Twitterが、メディア愛好家向けの高品質サービスを提供しようと、さまざまな取り組みを見せている。
Twitterは5月4日、スクロール(Scroll)の買収を発表した。スクロールは長年注目されてきたサブスクリプションサービスで、ボックスメディア(Vox Media)やインサイダー(Insider)、アトランティック(The Atlantic)といった数百の優良なパブリッシャーがネットワークを構築し、良質な広告非掲載のブラウジング体験を提供する。
Twitterによる買収の主な特徴:
- スクロールの中核をなす機能(広告非掲載かつ、高速のウェブページ閲覧)をTwitterのサービスとして導入する予定。
- 一時的にスクロールを市場から引き上げる。新規ユーザー登録を停止し、プライベートベータ版に戻す。さらに、スクロールが買収したキュレーションサービスのナズル(Nuzzel)も停止する。
- スクロールをTwitterのサブスクリプションサービスに組み込む(現時点では価格未定)。現状のスクロールの価格は月額4.99ドル(約540円)。
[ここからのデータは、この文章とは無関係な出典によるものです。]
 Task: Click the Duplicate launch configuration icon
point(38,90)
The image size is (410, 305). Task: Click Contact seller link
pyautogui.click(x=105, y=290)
- 今回の買収条件は非公開。クランチベース(Crunchbase)によれば、スクロールはすでにベンチャーキャピタルで合計1000万ドル(約11億円)を調達している。
解決すべき課題も山積
Twitterは、1年以上前からサブスクリプション商品の開発計画を発表していた。なかには、当初の意図とは異なるものも生まれている。2020年には、ツイート編集機能のツイートデック(Tweetdeck)への有料アクセスという話も持ち上がった。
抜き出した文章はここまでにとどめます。